By Warren Brown
Washington Post Staff Writer
Sunday, December 21, 2008
There's nothing like a recession to make you appreciate a luxury automobile, especially one that comes fully equipped with apparent virtue.
Consider the 2009 Infiniti M35-S, tweaked slightly for the new model year.
The front end has been freshened. It now has the gravitas of a luxury sedan affordable by prosperously, responsibly employed adults. Interior materials are discernibly better in terms of quality and installation. To put it simply, the M35, now in production for four years, finally feels less Nissan and more Infiniti.
That is a good thing. Luxury should offer more than a prestige automotive badge and a higher price tag. At the very least, it should provide an opportunity to escape daily distemper, especially during this time of falling stock values, troubled banks and uncertain employment prospects.
Buying a luxury car in this environment is not a practical thing to do precisely because practicality is not what's needed by people who can afford more. If you can spend the money, you need something uplifting, something that will heighten your spirits and lower your misery index. You need the M35-S.
It is styled nicely enough to signify status. Yet, there is nothing gaudy, ostentatious or offensive about it. It has the persona of a wealthy, still sexy doyenne who has a penchant for cutting up when no one is looking. You've got to love someone like that; and if you do, you'll love this car.
It looks so wonderfully rich and respectable. But it's a bona fide hell-raiser, now equipped with a 303-horsepower V-6 instead of the acceptable but less rambunctious 275-horsepower V-6 installed in predecessor M35 cars. It is the source of guilty pleasure.
Nissan, Infiniti's corporate parent, worked some technical magic to boost the M35's power and improve its fuel economy, moving the latter up from 16 miles per gallon to 17 mpg in the city and from 23 mpg to 25 mpg on the highway.
Critics of such technical wizardy argue that it might be better used to simply yield more fuel economy, as opposed to substantially improving horsepower and only slightly upping fuel economy. Intellectually, I agree. But what's the fun in that?

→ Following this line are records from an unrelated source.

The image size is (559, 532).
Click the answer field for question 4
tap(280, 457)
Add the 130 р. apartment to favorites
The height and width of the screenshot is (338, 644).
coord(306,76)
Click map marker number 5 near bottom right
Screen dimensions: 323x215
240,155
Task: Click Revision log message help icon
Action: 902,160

The new M35 seeks to strike a compromise, or at least the appearance of one. That's good enough for people who care as much about fun per mile as they do about miles per gallon. What can I say? I'm conflicted. I know better. But I often count myself among their number.
And let's face it. The economy doesn't help. The drumbeat of bad financial news makes you yearn for something good, something that will make you laugh and smile and think that things will somehow get back to what we once thought normal.
What better way to enjoy that delusion than to climb behind the wheel of a visually respectable hot-rod and go for a long run, burning premium unleaded gasoline at a price that now hovers around $2 a gallon? It almost rekindles your faith in Wall Street, American big business and the Organization of the Petroleum Exporting Countries. It makes you feel that somebody is listening. Varrrooommm! We're coming back. Yeah, daddy!
The feeling doesn't last long. The M35's optional Bose 5.1 Studio Surround Sound system, equipped with 14 speakers, is tuned to a public radio station -- my way of remaining connected to the real world while driving fantasy machines, such as this week's subject car. A newscaster is telling me that the cheap gasoline I just bought is priced to accommodate a global economy rapidly going to hell. But I resolve to remain unperturbed, to enjoy the moment. There will be time enough to fret over frozen credit, plummeting car sales, failing banks and global warming. Right now, I just want to drive and enjoy this car and believe in the possibility of a happier tomorrow.